I thanked her and walked out onto the street toward the bus station, feeling that my need was not urgent enough to justify invading KFC’s facilities without buying anything. It wasn’t until I had made it half way down the street that I realized the fúwùyuán hadn’t actually answered my question.
Instead, she had, like the train ticket salesperson and the woman on the flight to Guangzhou who offered David her meal out of compassion, anticipated my desire and answered in the quickest possible way.
But was that what it was about? There was something very Chinese in the way she had fielded my question. For one, it was quick. To the frustration of language nerds like me, Chinese interactions are done as fast as possible with a minimum of words. If gestures or grunts work, even better.
Or maybe it was an attempt to hide unsavory information using the Chinese art of dodging a question. Perhaps the bathroom was really dirty—so dirty that she thought I would be better off going to KFC. Or perhaps the bathroom was for employees only and she didn’t want me to argue with her about whether I could bend the rules and use it anyway. The restaurant had two stories, so it was big enough that it should have had a bathroom. It’s questions like these that still nibble at my western mind days after our interaction ended.

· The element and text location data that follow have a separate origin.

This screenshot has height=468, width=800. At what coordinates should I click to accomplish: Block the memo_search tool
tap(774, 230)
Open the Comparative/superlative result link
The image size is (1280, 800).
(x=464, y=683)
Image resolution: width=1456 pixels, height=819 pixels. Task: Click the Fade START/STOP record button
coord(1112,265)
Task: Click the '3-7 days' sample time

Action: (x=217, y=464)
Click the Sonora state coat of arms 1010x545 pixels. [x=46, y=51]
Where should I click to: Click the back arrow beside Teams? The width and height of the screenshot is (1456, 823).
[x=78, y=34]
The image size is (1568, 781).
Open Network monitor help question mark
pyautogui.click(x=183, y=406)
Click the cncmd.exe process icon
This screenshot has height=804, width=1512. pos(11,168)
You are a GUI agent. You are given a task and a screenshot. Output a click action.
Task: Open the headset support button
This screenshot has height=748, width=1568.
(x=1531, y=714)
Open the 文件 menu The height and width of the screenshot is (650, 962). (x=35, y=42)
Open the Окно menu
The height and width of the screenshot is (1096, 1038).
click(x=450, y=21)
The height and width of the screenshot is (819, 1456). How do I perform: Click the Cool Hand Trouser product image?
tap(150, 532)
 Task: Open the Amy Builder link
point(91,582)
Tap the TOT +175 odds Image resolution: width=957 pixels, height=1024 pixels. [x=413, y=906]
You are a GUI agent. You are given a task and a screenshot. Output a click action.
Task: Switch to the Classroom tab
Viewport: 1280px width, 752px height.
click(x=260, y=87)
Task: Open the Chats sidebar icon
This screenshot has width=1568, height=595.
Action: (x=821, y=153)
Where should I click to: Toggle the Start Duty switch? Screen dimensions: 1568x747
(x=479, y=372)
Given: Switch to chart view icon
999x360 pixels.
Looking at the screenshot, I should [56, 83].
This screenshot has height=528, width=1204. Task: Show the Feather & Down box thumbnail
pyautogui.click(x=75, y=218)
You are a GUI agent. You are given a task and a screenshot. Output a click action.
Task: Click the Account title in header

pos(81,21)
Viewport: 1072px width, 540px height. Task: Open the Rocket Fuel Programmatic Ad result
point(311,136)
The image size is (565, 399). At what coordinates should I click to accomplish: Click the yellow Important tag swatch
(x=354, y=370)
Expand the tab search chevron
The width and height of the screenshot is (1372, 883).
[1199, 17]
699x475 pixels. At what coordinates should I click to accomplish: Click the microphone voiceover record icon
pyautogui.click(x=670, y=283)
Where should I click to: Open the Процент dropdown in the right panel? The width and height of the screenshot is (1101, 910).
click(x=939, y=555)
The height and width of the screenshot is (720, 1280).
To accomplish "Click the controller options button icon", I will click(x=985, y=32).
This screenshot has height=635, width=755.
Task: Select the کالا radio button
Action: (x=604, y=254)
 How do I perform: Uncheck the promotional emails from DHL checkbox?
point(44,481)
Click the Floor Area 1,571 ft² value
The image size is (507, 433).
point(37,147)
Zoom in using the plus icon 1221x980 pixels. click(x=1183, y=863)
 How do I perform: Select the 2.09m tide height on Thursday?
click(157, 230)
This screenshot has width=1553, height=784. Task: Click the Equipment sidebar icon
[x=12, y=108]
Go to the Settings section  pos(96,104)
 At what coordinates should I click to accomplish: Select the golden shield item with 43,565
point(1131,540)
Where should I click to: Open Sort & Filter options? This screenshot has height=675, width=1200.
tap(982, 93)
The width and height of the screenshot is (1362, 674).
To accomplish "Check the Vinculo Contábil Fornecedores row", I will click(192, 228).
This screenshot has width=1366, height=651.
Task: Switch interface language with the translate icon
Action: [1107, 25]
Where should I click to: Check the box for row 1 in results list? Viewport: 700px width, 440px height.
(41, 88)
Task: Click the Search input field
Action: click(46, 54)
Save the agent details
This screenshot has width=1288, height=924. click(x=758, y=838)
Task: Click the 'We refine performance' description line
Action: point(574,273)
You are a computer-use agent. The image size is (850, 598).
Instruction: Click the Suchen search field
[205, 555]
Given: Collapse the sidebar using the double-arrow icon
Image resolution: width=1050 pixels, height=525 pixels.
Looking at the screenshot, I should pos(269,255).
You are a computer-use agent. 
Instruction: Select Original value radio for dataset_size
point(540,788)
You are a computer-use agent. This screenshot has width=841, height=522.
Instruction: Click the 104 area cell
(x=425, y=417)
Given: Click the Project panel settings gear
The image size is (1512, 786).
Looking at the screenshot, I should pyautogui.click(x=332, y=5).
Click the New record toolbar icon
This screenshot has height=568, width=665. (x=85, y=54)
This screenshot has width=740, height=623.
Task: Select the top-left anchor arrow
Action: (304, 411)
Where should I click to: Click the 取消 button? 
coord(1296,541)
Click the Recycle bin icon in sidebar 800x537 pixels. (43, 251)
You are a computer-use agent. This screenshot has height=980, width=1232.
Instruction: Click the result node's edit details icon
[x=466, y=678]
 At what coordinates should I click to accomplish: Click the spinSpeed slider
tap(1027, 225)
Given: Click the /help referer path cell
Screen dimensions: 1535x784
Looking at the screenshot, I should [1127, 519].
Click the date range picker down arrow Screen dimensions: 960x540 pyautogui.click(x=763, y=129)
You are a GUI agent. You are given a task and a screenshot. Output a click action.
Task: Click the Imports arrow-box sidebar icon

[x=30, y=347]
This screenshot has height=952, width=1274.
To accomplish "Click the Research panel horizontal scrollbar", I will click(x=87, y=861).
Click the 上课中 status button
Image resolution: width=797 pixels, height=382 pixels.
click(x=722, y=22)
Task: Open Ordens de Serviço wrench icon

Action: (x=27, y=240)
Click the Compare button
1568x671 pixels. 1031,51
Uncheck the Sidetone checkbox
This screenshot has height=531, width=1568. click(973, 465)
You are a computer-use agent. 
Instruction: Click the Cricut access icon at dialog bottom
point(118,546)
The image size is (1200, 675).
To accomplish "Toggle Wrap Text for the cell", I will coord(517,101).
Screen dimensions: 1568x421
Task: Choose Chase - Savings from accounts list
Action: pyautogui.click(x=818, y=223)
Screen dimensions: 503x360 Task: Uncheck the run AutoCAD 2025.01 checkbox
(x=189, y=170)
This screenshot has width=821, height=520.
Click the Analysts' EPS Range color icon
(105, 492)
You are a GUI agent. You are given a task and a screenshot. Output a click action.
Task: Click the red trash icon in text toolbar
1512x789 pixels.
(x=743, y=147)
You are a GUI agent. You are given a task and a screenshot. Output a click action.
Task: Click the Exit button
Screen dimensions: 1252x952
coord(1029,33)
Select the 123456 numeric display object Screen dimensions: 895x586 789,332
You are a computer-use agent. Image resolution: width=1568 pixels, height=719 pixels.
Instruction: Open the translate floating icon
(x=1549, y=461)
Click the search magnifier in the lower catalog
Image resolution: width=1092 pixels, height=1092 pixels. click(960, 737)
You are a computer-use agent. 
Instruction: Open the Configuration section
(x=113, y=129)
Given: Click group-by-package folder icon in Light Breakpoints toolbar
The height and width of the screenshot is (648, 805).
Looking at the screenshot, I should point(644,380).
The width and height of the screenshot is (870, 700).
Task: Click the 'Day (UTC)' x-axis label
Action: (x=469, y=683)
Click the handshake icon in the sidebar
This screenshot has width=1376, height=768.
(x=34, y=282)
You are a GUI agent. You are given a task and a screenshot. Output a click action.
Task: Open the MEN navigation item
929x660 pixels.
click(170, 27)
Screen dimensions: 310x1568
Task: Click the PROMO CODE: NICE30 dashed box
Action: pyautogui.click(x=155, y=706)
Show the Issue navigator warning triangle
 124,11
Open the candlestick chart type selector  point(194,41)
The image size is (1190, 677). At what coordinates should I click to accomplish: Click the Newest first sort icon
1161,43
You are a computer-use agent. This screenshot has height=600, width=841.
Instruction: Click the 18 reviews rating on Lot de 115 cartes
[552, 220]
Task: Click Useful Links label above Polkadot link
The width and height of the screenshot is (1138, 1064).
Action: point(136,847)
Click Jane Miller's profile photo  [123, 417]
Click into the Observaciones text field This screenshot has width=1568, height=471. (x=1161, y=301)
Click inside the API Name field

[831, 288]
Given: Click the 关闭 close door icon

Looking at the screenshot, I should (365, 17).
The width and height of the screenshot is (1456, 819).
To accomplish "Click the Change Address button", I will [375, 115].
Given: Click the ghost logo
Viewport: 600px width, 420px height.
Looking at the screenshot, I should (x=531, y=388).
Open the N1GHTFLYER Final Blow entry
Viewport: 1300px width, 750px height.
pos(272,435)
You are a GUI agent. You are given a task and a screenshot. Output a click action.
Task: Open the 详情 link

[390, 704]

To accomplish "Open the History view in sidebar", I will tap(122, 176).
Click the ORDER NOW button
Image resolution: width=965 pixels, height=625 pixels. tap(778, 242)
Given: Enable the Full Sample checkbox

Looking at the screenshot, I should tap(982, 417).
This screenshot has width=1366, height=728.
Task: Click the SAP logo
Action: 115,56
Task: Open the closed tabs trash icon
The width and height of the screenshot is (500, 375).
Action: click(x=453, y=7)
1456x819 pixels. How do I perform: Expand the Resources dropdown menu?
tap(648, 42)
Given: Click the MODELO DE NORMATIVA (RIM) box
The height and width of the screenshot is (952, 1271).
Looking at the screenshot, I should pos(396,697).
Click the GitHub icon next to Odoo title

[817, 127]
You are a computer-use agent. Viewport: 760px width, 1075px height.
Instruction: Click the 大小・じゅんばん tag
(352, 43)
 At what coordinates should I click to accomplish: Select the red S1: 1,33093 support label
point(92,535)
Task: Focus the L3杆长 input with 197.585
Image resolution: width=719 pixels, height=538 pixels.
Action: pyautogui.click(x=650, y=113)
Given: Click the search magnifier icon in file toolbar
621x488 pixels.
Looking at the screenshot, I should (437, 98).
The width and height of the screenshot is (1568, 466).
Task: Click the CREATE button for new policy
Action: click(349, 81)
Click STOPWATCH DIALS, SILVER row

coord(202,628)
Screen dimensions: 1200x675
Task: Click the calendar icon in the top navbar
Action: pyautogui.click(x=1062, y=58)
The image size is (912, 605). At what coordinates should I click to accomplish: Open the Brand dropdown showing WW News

Of course, Americans do this too, but I think it’s much less common, especially in a formal situation like this with someone you don’t know. I think in the US, the serviceperson would have responded more long-windedly, “I’m sorry, our bathroom is for employees only, but you’re welcome to use the bathroom across the street at KFC.” In this way, I could get the whole picture and make the decision for myself.
Yet what is clear to me is that her anticipation of my underlying request was something I see a lot more in China, rather than the American let’s-give-all-the-information-and-let-you-decide way of communicating.
Her response was, after all, consistent with psychological findings that East Asians are more likely to look at the whole picture under a holistic perception style. So instead of answering questions as asked, the waitress looked around at the entire picture of what I was asking, rather than at the pure, analytical words that were floating through the air.
The uncertainty behind answers like hers frustrate me during my so-called China life, but I try to remind myself that answers like this can mean either that people are making assumptions or that they’re anticipating your preferences, depending on how you look at it.
In the end, I held it until I made it all 4 hours back to Dalian. I guess it wasn’t that urgent after all. Or is that too much information?